WHAT YOU ARE ASKED TO DO>
Repeat each of these records exactly.

[[ MATERIAL SHOWN, beginning ]]

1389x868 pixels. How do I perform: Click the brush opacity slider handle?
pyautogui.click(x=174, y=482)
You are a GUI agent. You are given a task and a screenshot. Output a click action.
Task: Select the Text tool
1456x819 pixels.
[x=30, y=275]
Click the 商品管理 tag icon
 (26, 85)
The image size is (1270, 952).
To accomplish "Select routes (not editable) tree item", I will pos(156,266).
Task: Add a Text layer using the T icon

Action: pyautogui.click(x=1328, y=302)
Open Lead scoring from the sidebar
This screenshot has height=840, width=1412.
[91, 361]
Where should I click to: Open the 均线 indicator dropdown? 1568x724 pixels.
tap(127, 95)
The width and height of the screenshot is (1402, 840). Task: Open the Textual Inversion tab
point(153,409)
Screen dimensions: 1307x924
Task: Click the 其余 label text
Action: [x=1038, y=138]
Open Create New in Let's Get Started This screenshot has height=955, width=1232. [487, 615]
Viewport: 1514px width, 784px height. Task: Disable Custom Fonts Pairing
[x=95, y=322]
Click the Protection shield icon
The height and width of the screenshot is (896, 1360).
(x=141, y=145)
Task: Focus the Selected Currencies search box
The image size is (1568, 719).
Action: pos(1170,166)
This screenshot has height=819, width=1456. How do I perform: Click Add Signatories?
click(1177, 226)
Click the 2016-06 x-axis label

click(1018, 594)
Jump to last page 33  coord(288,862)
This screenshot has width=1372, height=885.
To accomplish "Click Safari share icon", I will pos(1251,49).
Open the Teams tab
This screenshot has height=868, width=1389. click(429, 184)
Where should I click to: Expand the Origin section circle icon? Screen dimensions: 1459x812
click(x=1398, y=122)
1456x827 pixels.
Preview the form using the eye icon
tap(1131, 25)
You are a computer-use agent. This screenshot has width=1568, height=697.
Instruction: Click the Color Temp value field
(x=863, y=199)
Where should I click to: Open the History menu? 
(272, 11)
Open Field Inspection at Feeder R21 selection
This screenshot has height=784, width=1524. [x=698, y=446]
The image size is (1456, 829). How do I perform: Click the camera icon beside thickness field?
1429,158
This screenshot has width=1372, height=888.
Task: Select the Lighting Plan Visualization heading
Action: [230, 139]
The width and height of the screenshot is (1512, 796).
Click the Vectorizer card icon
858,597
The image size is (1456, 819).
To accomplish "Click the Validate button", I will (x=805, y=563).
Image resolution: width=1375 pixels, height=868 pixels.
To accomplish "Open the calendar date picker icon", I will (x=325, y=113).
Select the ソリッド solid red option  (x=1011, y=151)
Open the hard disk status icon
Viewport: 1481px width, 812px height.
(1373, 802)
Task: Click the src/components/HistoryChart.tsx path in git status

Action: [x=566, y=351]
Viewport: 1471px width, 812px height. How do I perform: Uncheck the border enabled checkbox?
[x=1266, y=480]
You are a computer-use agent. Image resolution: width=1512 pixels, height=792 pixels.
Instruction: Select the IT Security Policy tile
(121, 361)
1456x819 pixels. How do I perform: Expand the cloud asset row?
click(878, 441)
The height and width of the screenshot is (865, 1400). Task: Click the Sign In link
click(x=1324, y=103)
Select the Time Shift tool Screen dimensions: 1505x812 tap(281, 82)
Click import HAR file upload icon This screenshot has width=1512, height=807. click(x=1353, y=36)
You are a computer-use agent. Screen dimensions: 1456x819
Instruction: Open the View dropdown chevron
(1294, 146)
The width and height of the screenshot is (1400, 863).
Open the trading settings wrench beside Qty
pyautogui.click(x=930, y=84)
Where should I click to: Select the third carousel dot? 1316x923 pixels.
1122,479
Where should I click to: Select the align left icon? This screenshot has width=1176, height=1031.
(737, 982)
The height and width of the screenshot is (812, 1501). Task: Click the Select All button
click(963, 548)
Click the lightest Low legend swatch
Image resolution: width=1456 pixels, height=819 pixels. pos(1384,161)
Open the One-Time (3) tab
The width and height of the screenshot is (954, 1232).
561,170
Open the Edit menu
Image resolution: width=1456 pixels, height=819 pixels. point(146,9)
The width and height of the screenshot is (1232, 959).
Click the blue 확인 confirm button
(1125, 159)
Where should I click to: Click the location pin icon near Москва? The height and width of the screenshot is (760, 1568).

[[ MATERIAL SHOWN, end ]]

FINAL ANSWER>
1389x868 pixels. How do I perform: Click the brush opacity slider handle?
pyautogui.click(x=174, y=482)
You are a GUI agent. You are given a task and a screenshot. Output a click action.
Task: Select the Text tool
1456x819 pixels.
[x=30, y=275]
Click the 商品管理 tag icon
 (26, 85)
The image size is (1270, 952).
To accomplish "Select routes (not editable) tree item", I will pos(156,266).
Task: Add a Text layer using the T icon

Action: pyautogui.click(x=1328, y=302)
Open Lead scoring from the sidebar
This screenshot has height=840, width=1412.
[91, 361]
Where should I click to: Open the 均线 indicator dropdown? 1568x724 pixels.
tap(127, 95)
The width and height of the screenshot is (1402, 840). Task: Open the Textual Inversion tab
point(153,409)
Screen dimensions: 1307x924
Task: Click the 其余 label text
Action: [x=1038, y=138]
Open Create New in Let's Get Started This screenshot has height=955, width=1232. [487, 615]
Viewport: 1514px width, 784px height. Task: Disable Custom Fonts Pairing
[x=95, y=322]
Click the Protection shield icon
The height and width of the screenshot is (896, 1360).
(x=141, y=145)
Task: Focus the Selected Currencies search box
The image size is (1568, 719).
Action: pos(1170,166)
This screenshot has height=819, width=1456. How do I perform: Click Add Signatories?
click(1177, 226)
Click the 2016-06 x-axis label

click(1018, 594)
Jump to last page 33  coord(288,862)
This screenshot has width=1372, height=885.
To accomplish "Click Safari share icon", I will pos(1251,49).
Open the Teams tab
This screenshot has height=868, width=1389. click(429, 184)
Where should I click to: Expand the Origin section circle icon? Screen dimensions: 1459x812
click(x=1398, y=122)
1456x827 pixels.
Preview the form using the eye icon
tap(1131, 25)
You are a computer-use agent. This screenshot has width=1568, height=697.
Instruction: Click the Color Temp value field
(x=863, y=199)
Where should I click to: Open the History menu? 
(272, 11)
Open Field Inspection at Feeder R21 selection
This screenshot has height=784, width=1524. [x=698, y=446]
The image size is (1456, 829). How do I perform: Click the camera icon beside thickness field?
1429,158
This screenshot has width=1372, height=888.
Task: Select the Lighting Plan Visualization heading
Action: [230, 139]
The width and height of the screenshot is (1512, 796).
Click the Vectorizer card icon
858,597
The image size is (1456, 819).
To accomplish "Click the Validate button", I will (x=805, y=563).
Image resolution: width=1375 pixels, height=868 pixels.
To accomplish "Open the calendar date picker icon", I will (x=325, y=113).
Select the ソリッド solid red option  (x=1011, y=151)
Open the hard disk status icon
Viewport: 1481px width, 812px height.
(1373, 802)
Task: Click the src/components/HistoryChart.tsx path in git status

Action: [x=566, y=351]
Viewport: 1471px width, 812px height. How do I perform: Uncheck the border enabled checkbox?
[x=1266, y=480]
You are a computer-use agent. Image resolution: width=1512 pixels, height=792 pixels.
Instruction: Select the IT Security Policy tile
(121, 361)
1456x819 pixels. How do I perform: Expand the cloud asset row?
click(878, 441)
The height and width of the screenshot is (865, 1400). Task: Click the Sign In link
click(x=1324, y=103)
Select the Time Shift tool Screen dimensions: 1505x812 tap(281, 82)
Click import HAR file upload icon This screenshot has width=1512, height=807. click(x=1353, y=36)
You are a computer-use agent. Screen dimensions: 1456x819
Instruction: Open the View dropdown chevron
(1294, 146)
The width and height of the screenshot is (1400, 863).
Open the trading settings wrench beside Qty
pyautogui.click(x=930, y=84)
Where should I click to: Select the third carousel dot? 1316x923 pixels.
1122,479
Where should I click to: Select the align left icon? This screenshot has width=1176, height=1031.
(737, 982)
The height and width of the screenshot is (812, 1501). Task: Click the Select All button
click(963, 548)
Click the lightest Low legend swatch
Image resolution: width=1456 pixels, height=819 pixels. pos(1384,161)
Open the One-Time (3) tab
The width and height of the screenshot is (954, 1232).
561,170
Open the Edit menu
Image resolution: width=1456 pixels, height=819 pixels. point(146,9)
The width and height of the screenshot is (1232, 959).
Click the blue 확인 confirm button
(1125, 159)
Where should I click to: Click the location pin icon near Москва? The height and width of the screenshot is (760, 1568).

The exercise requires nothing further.